What is Corey-Link reaction?

The Corey-Link reaction, also known as the Corey-Link amino acid synthesis or Corey-Link procedure, was first reported by Corey and Link in 1992. It is an enantioselective synthesis of α-amino acids achieved through the asymmetric reduction of trichloromethyl ketones using catecholborane and either (R)- or (S)-oxazaborolidine. The resulting alcohols are treated with base and sodium azide, and then the azido group is reduced to an amino group. The trichloromethyl ketones can be prepared from either the nucleophilic addition of trichloromethide to aldehydes followed by oxidation or from acylation of carbon nucleophile by trichloroacetyl chloride.

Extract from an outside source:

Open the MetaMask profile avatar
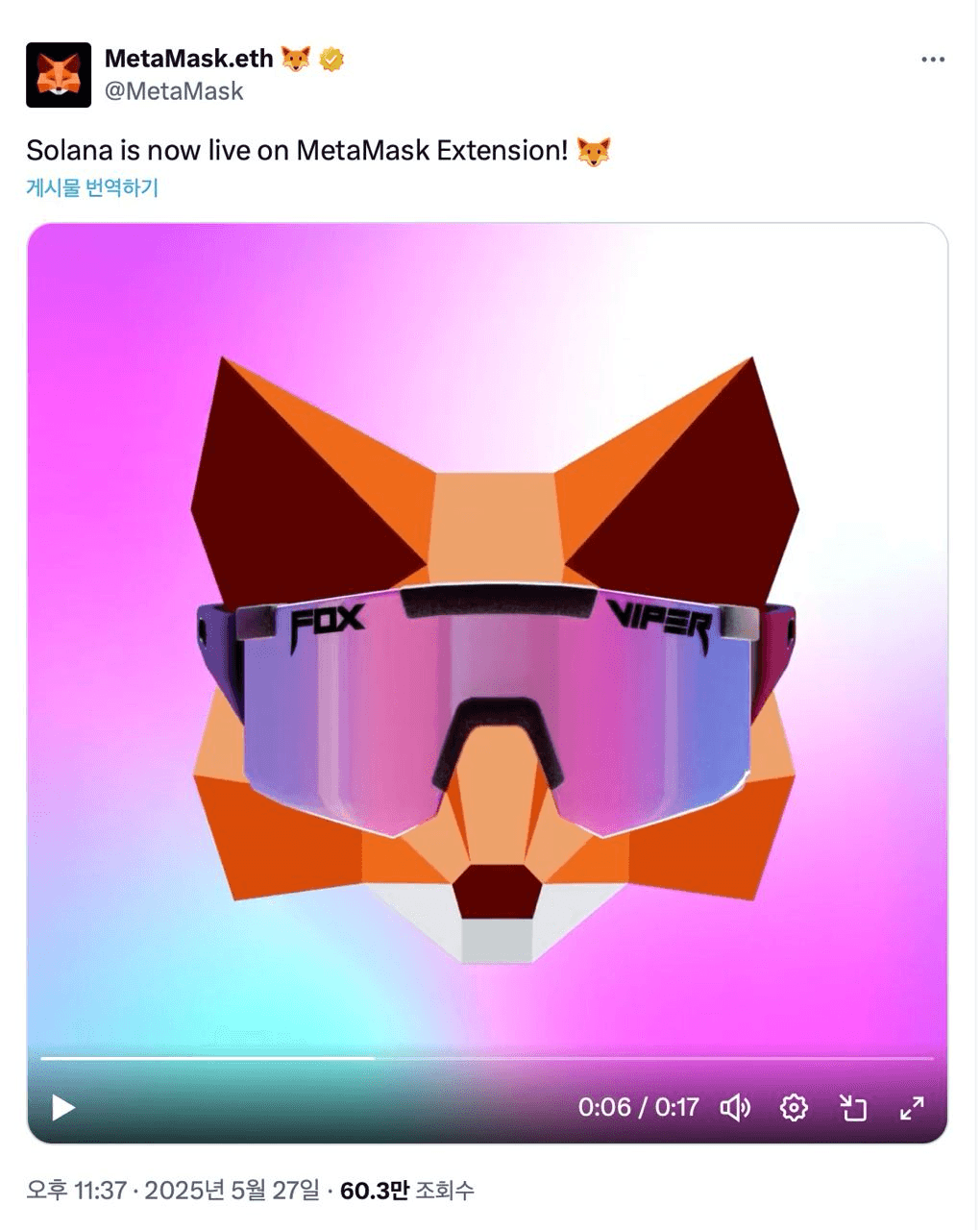 (x=58, y=75)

Corey-Link reaction - general reaction scheme - Corey-Link amino acid synthesis - Corey-Link procedure
Corey-Link reaction (general reaction scheme)

R = alkyl, aryl

The reduction of trichloromethyl ketones by catecholborane with a catalytic amount of either (R)- or (S)-oxazaborolidine is highly selective, with greater than 97:3 of enantioselectivity. Upon treatment with sodium azide and NaOH in aqueous dimethyl glycol, the trichloromethyl carbinol is smoothly converted into α-azido acid with inversion of the configuration. The α-azido acids can then be reduced using palladium-catalyzed hydrogenation, zinc in acetic acid, or possibly by the Staudinger reaction to yield α-amino acids.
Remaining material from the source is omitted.